Due to the 20072008 financial crisis, and the subsequent policy of low interest rates (base rate) initiated by the Bank of England, it has become interestingly difficult for UK savers to find a decent savings rate -- especially so when its an easy-access current account. Presently (2018), the 'best' standard easy access current accounts provide an interest rate of 1.30% -- a rate that has broadly remained at a similar level for the past 3-5 years. However, there is another option to achieve a decent rate of interest, and that's with a monthly PAY-IN current account: these accounts require customers to pay a certain amount of funds, per month, for a set period of time, which will result in a bonus perk interest rate. A typical monthly PAY-IN account will require savers to deposit £500 per month for an interest rate of 2-5%.
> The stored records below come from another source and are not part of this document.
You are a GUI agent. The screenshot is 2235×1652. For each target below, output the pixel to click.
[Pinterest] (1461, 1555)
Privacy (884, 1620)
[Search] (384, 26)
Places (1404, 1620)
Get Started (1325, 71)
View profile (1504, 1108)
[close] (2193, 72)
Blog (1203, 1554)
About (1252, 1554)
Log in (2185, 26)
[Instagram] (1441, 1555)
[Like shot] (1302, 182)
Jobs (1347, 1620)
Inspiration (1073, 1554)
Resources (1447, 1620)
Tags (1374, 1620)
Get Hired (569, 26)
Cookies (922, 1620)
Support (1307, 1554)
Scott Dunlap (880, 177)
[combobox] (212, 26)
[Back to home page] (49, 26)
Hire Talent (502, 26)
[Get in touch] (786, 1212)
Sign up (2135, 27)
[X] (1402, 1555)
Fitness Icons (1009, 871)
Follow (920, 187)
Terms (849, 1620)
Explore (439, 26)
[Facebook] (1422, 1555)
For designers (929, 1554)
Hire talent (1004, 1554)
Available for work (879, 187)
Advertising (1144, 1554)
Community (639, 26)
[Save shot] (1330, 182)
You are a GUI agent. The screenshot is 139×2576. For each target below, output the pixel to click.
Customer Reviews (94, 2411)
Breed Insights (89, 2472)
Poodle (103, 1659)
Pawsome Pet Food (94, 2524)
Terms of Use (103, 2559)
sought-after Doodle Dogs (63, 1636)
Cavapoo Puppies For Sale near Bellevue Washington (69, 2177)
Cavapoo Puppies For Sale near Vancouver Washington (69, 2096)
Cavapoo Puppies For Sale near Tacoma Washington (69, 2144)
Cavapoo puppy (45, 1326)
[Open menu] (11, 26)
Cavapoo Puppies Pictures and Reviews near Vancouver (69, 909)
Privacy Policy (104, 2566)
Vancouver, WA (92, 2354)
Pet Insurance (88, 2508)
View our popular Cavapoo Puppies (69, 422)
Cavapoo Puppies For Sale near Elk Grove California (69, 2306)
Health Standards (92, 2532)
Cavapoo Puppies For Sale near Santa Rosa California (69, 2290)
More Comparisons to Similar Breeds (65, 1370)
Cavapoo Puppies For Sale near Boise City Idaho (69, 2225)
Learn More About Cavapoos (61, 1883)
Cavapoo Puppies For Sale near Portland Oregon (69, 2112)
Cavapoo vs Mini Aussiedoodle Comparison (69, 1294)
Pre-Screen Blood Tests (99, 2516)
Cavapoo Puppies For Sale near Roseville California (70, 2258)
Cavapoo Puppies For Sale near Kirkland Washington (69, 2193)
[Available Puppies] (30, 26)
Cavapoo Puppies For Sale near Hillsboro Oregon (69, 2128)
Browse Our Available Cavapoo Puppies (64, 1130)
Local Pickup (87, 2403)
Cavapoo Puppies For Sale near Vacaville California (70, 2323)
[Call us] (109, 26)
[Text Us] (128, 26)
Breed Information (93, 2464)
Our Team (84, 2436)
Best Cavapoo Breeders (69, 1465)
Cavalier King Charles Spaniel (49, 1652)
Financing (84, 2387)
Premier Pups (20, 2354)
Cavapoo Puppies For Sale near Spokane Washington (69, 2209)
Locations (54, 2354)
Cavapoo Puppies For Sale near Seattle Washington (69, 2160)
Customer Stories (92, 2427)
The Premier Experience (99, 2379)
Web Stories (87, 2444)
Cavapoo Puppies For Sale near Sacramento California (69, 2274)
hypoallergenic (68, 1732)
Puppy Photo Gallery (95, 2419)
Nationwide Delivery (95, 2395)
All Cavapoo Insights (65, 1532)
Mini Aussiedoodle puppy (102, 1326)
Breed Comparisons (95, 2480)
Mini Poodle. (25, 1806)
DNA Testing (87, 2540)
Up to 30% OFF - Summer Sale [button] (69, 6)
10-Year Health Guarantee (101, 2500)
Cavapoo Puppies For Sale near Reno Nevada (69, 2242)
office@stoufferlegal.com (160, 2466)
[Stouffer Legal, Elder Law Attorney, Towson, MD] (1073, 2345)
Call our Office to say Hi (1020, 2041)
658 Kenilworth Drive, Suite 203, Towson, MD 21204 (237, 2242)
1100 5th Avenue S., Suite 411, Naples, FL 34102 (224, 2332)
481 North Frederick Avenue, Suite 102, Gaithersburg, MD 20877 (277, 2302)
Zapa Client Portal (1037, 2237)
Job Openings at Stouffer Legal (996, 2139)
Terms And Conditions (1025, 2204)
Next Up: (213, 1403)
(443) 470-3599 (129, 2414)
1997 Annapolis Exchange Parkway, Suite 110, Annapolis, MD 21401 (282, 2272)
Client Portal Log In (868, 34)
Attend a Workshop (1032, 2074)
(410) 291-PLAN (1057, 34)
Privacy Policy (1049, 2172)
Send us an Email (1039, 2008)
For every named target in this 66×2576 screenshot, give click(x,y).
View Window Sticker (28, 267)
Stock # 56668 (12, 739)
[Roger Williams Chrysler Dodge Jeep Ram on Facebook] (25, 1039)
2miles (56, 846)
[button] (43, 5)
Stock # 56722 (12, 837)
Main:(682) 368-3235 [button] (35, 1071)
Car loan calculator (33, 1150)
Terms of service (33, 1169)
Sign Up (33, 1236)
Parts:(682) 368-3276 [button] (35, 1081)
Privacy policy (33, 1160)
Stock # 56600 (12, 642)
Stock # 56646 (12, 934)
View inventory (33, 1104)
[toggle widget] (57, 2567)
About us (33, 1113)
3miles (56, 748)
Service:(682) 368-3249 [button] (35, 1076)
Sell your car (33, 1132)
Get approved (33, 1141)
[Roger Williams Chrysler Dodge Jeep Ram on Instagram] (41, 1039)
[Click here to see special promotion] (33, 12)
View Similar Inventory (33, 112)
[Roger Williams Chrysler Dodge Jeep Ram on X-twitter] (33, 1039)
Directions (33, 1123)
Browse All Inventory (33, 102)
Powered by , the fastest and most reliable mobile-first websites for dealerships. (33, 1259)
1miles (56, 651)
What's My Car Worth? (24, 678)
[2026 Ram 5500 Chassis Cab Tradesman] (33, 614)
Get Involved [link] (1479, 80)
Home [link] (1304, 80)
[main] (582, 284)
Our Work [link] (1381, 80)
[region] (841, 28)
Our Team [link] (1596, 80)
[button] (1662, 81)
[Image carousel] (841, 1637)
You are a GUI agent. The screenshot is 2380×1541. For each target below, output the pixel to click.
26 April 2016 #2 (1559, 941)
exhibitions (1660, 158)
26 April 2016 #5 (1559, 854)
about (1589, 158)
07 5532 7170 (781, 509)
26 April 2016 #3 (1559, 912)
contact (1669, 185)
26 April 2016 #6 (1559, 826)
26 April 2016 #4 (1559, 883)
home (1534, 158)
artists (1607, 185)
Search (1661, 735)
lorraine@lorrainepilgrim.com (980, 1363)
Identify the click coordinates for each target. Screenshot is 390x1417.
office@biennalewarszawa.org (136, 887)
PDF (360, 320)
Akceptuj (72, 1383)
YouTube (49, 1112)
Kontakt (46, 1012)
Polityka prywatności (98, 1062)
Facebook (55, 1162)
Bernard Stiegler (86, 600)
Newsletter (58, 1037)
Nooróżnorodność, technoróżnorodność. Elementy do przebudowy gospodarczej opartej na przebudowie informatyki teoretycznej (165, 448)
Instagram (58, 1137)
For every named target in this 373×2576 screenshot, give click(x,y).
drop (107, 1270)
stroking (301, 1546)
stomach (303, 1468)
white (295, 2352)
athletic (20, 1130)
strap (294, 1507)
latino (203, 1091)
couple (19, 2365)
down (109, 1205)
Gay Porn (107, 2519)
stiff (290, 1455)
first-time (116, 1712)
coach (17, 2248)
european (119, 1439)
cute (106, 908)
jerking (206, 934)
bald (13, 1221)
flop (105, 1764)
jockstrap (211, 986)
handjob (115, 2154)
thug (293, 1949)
So that's great news, time to open a monthly PAY-IN account? not so quick, there are a number of drawbacks with these accounts. Firstly, there is a limit to the amount of funds that can be placed in a PAY-IN account that will receive the bonus perk interest rate. For example, the TSB Classic Plus account has an excellent 5% AER variable interest rate, but it only applies to balances up to £1,500. It would also appear that banks have been lowering the threshold for the bonus perk interest rate: in 2014 the Guardian reported that the Bank of Scotland and Lloyds provided PAY-IN accounts with a £5000 threshold and TSB had a PAY-IN account with a £2000 threshold -- although it has to be acknowledged that monthly PAY-IN accounts tend to differ slightly in their features, and it makes a direct comparison (2104 to 2018) difficult.
A second drawback to monthly PAY-IN accounts is that some of them do not pay interest on funds over a set limit; for example, the Bank of Scotland Vantage Classic Account pays 2% interest on balances up to £5,000, but it will not pay interest on any amount over £5,000. Therefore, if you placed £10,000 in this account, you'd have better off placing those funds into a regular current account with a 1.3% interest rate; such as Paragon's Limited Edition Easy Access, which allows you to save up to £100,000 at an interest rate of 1.31% AER (variable). AER stands for Annual Equivalent Rate and emphasises what the interest rate would be if interest was compounded over a year.
Therefore, while monthly PAY-IN account can potentially increase the amount of interest you earn, it will depend on how you use them -- specifically not exceeding the threshold of the bonus perk. If you are planning to save a large sum of money, it will require you to open up a range of PAY-IN accounts, and you will have to ask yourself whether the effort of doing so is worth the extra interest you may receive. Presently, the following monthly PAY-IN accounts are available: TSB Classic Plus; Bank of Scotland Vantage; and the Halifax Reward Current Account.